------ Page extract
Mexico vs USA: When to Move Out?

Last night, Jorge and I were talking about a friend of ours who recently moved out of his parents’ house at the age of 25.

  • My thoughts: Ok.
  • Jorge’s thoughts: Well that’s controversial!

In the USA, most people move out of their parents’ house when they get a steady job after high school. Others go off to college, live there for 4 years, then move their leftover stuff out of their parents’ house when they get a job after graduating. If anyone is still living with their parents after age 23 or 24, it’s most likely because for whatever reason, they can’t afford to live on their own (not uncommon in today’s economy).

In Mexico, things are quite different. People are much more dependent on their families. Mexicans typically don’t move out of their parents’ home until one of three things happens:

  • They decide to study in another part of the country (somewhat rare)
  • They get a job in another part of the country
  • They get married

Universities in Mexico don’t typically have dorms or any kind of on-site living facilities, so most Mexicans choose to go to school somewhere close to the house they grew up in. I had a few friends in college here in Cancun who were living with roommates since they came from another state, but most of my university classmates were still at their parents’ house. I also know several Mexicans who have gotten 2 or 3 college degrees, all while living at home. Once, a 25-year-old friend even told me, “I’m thinking about moving into my own place, but my mother would be heartbroken. She’d wonder where she went wrong!”
------------
------ Data listing
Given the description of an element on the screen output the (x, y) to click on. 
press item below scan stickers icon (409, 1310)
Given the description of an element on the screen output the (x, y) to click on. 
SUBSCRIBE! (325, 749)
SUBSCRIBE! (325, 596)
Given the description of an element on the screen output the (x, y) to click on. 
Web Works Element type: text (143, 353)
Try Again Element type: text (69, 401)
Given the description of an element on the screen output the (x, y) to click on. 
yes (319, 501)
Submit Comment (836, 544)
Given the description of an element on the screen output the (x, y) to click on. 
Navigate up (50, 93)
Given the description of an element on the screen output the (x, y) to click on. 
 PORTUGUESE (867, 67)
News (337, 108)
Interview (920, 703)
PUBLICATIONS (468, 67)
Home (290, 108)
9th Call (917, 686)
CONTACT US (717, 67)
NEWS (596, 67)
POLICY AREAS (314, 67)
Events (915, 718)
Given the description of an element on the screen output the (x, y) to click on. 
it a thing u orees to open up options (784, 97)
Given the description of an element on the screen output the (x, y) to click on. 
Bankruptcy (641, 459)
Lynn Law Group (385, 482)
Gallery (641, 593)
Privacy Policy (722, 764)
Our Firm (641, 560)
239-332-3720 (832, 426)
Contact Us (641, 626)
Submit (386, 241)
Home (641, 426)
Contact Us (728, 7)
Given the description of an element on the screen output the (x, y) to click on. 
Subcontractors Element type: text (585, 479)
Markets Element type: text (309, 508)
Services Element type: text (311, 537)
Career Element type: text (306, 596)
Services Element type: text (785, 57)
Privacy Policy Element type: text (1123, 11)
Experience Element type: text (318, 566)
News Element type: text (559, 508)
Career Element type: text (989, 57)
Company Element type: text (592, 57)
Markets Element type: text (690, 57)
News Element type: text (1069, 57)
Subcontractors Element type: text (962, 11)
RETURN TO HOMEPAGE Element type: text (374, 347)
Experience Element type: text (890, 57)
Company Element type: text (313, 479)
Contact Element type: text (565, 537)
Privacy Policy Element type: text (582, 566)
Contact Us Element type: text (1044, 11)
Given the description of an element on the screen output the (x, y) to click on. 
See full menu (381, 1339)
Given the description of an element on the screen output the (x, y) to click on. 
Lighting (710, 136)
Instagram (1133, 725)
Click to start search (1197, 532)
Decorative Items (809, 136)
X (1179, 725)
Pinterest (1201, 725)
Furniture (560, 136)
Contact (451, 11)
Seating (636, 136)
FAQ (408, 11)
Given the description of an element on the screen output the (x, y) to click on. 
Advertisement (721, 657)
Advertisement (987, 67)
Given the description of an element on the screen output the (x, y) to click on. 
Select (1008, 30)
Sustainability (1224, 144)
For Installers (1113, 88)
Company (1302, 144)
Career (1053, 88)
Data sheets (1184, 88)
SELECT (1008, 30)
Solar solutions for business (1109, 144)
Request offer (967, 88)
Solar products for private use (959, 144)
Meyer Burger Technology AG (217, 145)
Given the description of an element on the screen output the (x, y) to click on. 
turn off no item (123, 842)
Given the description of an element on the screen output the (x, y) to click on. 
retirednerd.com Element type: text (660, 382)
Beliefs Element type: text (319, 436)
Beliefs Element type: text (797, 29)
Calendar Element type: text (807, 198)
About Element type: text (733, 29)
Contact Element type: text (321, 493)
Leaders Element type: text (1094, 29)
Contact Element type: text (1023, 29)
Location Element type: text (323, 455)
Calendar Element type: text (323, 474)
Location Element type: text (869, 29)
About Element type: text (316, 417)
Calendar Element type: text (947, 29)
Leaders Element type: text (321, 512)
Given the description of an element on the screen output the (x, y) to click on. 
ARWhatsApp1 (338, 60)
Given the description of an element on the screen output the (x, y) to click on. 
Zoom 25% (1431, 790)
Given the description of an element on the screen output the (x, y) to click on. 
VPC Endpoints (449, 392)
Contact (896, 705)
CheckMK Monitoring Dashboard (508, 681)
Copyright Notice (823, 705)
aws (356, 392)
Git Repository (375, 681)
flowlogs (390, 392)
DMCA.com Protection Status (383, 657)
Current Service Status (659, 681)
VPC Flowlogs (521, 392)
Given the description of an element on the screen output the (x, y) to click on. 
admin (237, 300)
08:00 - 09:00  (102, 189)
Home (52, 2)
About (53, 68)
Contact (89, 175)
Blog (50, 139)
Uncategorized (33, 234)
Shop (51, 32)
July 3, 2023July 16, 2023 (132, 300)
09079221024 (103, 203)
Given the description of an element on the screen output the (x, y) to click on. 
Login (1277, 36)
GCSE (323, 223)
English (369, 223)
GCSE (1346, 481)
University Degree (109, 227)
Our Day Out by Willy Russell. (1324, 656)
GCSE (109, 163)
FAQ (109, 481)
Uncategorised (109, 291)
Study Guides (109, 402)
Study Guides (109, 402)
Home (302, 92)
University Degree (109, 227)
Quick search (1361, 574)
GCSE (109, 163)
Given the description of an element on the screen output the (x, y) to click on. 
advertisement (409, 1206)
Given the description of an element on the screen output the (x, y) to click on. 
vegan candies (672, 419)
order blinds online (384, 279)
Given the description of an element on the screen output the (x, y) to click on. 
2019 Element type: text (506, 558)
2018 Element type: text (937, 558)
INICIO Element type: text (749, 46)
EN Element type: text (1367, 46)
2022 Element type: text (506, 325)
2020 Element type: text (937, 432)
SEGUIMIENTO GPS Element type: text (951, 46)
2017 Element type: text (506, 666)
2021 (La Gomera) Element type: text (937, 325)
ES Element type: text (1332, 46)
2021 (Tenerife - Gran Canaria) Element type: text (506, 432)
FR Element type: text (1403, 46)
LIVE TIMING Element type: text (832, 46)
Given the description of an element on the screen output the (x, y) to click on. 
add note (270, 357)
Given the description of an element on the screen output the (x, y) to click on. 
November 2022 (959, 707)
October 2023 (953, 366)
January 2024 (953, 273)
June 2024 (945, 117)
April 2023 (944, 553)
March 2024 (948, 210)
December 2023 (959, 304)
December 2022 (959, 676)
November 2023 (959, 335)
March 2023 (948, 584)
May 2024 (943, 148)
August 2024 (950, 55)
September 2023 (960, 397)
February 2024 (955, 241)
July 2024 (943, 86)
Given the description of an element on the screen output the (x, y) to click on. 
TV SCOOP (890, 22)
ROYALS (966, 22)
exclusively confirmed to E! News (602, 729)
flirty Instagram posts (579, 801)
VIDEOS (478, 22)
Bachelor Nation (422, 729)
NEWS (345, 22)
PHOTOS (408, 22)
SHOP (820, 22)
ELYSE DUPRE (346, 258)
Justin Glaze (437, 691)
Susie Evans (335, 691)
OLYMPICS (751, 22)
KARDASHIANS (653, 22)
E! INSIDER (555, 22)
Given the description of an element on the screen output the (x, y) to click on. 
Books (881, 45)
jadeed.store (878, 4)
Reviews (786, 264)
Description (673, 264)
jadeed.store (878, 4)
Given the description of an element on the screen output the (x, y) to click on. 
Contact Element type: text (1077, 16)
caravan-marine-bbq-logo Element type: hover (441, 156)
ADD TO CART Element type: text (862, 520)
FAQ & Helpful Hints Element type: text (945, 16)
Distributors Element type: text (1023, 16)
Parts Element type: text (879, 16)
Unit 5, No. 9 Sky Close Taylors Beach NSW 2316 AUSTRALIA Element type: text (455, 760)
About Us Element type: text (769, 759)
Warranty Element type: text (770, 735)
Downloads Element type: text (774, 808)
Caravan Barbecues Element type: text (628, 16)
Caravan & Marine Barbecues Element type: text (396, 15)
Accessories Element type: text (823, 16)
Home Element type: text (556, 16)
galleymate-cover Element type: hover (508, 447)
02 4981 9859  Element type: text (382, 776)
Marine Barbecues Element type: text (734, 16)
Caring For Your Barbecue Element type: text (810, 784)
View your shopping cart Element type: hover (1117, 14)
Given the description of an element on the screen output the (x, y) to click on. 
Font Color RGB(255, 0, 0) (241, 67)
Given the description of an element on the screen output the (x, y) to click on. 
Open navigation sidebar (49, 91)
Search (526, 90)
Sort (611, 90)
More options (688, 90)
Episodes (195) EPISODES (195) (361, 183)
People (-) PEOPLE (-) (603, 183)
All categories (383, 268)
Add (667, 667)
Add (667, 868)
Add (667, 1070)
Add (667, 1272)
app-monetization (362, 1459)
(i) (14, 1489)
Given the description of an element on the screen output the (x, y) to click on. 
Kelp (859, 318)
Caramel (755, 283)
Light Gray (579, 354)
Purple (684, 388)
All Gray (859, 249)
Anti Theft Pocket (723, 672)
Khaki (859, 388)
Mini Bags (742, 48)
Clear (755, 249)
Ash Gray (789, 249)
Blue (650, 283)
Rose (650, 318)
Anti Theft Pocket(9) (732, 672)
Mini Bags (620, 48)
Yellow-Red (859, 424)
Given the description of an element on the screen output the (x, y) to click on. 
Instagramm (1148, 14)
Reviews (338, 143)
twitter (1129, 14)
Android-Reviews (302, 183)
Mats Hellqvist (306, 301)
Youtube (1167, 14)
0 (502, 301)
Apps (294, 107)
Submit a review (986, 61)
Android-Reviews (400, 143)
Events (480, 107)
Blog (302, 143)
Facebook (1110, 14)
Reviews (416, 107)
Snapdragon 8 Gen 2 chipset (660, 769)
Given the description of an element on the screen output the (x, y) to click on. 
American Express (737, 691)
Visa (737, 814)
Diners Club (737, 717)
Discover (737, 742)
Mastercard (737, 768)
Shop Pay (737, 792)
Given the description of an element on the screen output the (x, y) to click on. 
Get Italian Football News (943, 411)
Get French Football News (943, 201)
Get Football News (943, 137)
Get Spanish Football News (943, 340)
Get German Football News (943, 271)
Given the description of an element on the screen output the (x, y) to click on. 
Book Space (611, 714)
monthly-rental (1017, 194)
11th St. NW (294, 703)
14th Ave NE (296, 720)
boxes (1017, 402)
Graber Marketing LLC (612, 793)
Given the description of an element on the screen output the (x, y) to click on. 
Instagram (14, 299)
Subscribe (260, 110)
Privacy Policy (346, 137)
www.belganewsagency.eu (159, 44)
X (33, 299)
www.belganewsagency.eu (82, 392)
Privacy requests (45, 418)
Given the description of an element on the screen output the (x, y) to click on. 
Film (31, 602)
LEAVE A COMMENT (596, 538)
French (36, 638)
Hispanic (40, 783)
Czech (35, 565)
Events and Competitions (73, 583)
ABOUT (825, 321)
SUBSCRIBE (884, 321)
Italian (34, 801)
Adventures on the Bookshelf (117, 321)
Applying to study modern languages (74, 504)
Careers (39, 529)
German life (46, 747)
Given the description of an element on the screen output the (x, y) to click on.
------------
Written tasks ->
A. Answer these about the Mexico vs USA piece:
(i) At what age did the friend mentioned at the start move out of his parents' house?
(ii) In the USA, past what age is someone still living with their parents most likely unable to afford living alone?
(iii) What do universities in Mexico typically not have?
B. Retype the Mexico vs USA piece word for word from "Last night, Jorge" to "in today’s economy).".

The results ->
A.
(i) 25
(ii) 23 or 24
(iii) Dorms or any kind of on-site living facilities

B.
Last night, Jorge and I were talking about a friend of ours who recently moved out of his parents’ house at the age of 25.

  • My thoughts: Ok.
  • Jorge’s thoughts: Well that’s controversial!

In the USA, most people move out of their parents’ house when they get a steady job after high school. Others go off to college, live there for 4 years, then move their leftover stuff out of their parents’ house when they get a job after graduating. If anyone is still living with their parents after age 23 or 24, it’s most likely because for whatever reason, they can’t afford to live on their own (not uncommon in today’s economy).